| THE PROBLEM |
Output only the stretch of the listing that starts at the line containing "Task: Click the destination" and ends at the line containing "Task: Open the solar system map from Scanner", reproduced exactly with both ends.

| RECORDS |

-- Opening Marker --

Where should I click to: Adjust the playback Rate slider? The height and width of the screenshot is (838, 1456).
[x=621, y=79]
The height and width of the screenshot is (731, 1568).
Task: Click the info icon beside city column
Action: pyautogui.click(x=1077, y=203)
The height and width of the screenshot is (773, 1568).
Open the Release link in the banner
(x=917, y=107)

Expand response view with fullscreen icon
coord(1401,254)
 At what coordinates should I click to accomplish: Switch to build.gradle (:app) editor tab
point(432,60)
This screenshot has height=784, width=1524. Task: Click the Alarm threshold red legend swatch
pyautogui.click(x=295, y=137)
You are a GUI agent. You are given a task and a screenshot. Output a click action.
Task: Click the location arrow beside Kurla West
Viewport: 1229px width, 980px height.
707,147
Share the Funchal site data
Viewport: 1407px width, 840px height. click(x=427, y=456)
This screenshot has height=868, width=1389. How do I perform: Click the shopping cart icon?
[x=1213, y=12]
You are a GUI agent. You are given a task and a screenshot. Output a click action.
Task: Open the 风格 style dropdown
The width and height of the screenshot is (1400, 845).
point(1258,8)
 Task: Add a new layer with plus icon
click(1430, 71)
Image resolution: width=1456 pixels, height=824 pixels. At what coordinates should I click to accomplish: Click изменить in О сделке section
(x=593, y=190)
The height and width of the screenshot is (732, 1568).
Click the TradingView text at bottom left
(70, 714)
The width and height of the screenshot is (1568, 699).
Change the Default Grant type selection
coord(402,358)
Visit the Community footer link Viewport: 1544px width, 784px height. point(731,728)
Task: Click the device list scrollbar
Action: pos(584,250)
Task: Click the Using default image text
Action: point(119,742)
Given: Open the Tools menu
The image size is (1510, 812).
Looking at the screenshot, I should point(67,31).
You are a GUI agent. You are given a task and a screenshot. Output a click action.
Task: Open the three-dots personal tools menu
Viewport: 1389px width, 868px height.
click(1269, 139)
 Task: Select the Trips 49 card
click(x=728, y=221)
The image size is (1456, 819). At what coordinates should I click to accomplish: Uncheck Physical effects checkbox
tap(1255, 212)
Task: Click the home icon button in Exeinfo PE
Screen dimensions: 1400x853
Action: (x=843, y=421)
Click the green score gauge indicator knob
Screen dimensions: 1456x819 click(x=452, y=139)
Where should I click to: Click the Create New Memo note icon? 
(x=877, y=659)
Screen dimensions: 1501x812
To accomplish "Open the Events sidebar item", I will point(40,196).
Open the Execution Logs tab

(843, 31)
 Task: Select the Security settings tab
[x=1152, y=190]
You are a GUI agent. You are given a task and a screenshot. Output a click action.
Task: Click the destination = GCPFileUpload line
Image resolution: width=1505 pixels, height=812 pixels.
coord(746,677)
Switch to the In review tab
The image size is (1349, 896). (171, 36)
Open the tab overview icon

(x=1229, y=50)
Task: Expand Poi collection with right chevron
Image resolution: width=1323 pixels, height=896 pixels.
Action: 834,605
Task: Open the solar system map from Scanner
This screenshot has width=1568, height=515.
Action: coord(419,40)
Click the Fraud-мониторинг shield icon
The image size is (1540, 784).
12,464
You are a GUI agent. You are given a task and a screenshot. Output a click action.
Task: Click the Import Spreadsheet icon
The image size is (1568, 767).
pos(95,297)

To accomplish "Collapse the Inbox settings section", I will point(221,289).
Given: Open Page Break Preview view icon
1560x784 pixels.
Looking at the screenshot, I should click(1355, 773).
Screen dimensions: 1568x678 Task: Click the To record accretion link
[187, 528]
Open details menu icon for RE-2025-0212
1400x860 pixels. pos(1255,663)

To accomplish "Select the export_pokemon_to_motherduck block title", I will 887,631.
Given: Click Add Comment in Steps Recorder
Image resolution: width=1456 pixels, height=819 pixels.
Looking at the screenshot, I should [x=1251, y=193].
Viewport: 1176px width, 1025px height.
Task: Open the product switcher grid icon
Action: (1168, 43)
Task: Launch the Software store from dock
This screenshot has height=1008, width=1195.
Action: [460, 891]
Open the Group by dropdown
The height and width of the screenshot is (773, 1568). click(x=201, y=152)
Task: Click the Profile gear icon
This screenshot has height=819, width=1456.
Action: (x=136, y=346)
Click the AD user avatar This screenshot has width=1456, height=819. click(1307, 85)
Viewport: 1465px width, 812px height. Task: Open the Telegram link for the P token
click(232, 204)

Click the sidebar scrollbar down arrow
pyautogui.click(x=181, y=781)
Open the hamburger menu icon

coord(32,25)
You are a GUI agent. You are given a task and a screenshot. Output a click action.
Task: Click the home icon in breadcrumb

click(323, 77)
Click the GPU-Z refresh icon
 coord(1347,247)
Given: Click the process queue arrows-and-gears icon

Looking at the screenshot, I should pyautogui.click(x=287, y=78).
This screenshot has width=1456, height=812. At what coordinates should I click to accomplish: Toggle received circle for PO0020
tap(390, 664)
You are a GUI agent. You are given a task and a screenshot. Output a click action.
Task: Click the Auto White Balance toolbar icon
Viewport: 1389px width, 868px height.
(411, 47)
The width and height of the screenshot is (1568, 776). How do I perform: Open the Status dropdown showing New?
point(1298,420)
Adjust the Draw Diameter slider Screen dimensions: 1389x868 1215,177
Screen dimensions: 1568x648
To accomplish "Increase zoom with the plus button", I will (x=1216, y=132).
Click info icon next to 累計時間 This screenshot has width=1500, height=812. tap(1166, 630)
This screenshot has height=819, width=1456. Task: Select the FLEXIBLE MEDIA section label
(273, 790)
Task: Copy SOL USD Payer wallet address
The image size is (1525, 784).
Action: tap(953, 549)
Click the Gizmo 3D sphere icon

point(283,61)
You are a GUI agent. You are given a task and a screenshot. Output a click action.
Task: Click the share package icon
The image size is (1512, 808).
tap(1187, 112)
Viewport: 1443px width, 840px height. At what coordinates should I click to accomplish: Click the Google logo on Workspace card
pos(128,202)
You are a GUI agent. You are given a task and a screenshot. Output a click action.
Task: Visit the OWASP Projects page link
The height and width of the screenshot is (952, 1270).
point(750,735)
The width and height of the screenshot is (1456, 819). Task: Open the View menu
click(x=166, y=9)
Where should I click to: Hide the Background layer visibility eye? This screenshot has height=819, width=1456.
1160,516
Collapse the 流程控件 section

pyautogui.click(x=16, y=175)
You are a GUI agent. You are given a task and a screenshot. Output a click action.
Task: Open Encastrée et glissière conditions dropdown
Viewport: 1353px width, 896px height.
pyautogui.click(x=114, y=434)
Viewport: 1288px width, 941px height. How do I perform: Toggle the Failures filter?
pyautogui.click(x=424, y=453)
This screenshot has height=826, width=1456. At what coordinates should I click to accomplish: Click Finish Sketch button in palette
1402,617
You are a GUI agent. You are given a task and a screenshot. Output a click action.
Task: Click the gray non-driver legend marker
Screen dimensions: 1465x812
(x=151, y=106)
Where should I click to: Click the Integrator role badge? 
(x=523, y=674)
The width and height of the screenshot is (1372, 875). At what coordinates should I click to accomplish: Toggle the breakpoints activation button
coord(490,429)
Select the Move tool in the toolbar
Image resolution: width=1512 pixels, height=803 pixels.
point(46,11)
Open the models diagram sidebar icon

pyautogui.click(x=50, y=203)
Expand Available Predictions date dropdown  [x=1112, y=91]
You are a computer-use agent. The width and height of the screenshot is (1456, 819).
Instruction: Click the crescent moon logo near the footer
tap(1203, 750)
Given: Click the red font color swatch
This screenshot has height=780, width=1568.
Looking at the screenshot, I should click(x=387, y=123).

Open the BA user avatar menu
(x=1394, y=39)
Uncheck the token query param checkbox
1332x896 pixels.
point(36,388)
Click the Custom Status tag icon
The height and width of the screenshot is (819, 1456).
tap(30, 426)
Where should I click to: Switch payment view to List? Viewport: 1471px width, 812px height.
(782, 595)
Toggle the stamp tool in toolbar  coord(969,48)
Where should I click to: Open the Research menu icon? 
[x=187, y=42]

-- Closing Marker --

| ANSWER SPACE |
Task: Click the destination = GCPFileUpload line
Image resolution: width=1505 pixels, height=812 pixels.
coord(746,677)
Switch to the In review tab
The image size is (1349, 896). (171, 36)
Open the tab overview icon

(x=1229, y=50)
Task: Expand Poi collection with right chevron
Image resolution: width=1323 pixels, height=896 pixels.
Action: 834,605
Task: Open the solar system map from Scanner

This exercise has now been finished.